Thursday, March 4, 2010

A patient in clinic this afternoon didn't like me. I don't know, sometimes you don't click. He was this big guy, mid-50s, seemed to want a doctor who looked older, more imposing. He made a few jokes about how young I am, and then got annoyed when I asked about his eating habits (he's overweight, elevated blood pressure, history of high cholesterol). One of my supervising doctors popped in to grab a file, and the patient starts making a fuss to her. "I want a new doctor. This guy is incompetent." My supervisor brushed him off, and that just made him more annoyed. He walked into the hallway and started yelling after her-- "He's not qualified to be a doctor. He shouldn't be a doctor. He should be a train conductor."

And of course I didn't really know what to do-- I didn't want to argue with him, but I felt like I should try to reason with him and get him out of the hallway. But, gosh-- train conductor? So specific, and a little baffling. He didn't say I should be a high school student, or, I don't know, a waiter, or something else relatively menial. A train conductor. Why did he think I should be a train conductor? I'd be a terrible train conductor. I was running 25 minutes late-- and I didn't even really know the way to the examining room I was supposed to use. Those are both terrible characteristics for a train conductor. I don't know why I've been overthinking this-- it just seemed so oddly specific. Then again, my patient was probably crazy, so I really shouldn't be considering his career advice as if he has any idea what he was talking about.

Tuesday, March 2, 2010

Two extremes on the patient spectrum. The ones who want control over their medical care, and the ones who don't.
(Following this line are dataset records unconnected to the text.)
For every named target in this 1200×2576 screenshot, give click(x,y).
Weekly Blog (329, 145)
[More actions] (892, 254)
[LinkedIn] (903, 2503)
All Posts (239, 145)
We talk a lot about making sure patients give informed consent, that we don't just bully them into signing off on risky procedures or letting us do anything they don't understand. But we don't talk about the flip side-- and it's just as important-- patients who assume we're going to do what we need to do, and that if we're asking them whether they want something, it must mean they actually have a choice, and it's okay for them to say no. I feel like we're trained to soften things-- "we need to go in and do so-and-so procedure, it will really help you, here are the risks...." But you soften it too much, and a scared patient can be like, "that sounds risky, I don't want that." And then what? Do they realize they're refusing treatment they need to save their life, or do they think they're just making the safer choice between doing something scary and not doing anything at all?

I covered someone's shift on the floors today and had to deal with a patient who needs a cardiac procedure, the cardiology fellow went in, explained it, and the patient-- scared and not very knowledgeable-- said no. And so the fellow left the room, didn't move forward with it for now-- but did the patient really know what she was doing? I went back in, asked the patient if there's anyone she can call, she called her husband, and he basically yelled at her through the phone and said she has to have this thing, and she had me get the fellow back, and she gave her consent. Some would say she was bullied into it-- although if her family bullies her into it, at least we're not the ones who get sued-- but in this case, hey, she needs it, her husband got through to her in a way the doctors couldn't. Is that a bad thing? Unless this woman wants to die-- and she didn't, she was just scared-- she needed the procedure. And didn't understand the choice she was making, because we soft-pedaled how urgent this was, all to pretend she has a choice and needed to give consent. But consent means nothing to a confused and scared patient who thinks we're saying there's an option not to have an invasive procedure.

Yet if I were to argue we need a broader view of consent-- asking something like, "do you want us to do everything we need to do, in our best medical judgment, to save your life?" and not asking about every pill and every treatment option-- I'd be shot down instantly-- that's not really consent, patients have a choice.... We're doctors, they assume we know things, they assume if we need to do something to help them, we're going to do it, whether they "consent" or not. At least some patients. Problem is knowing which ones.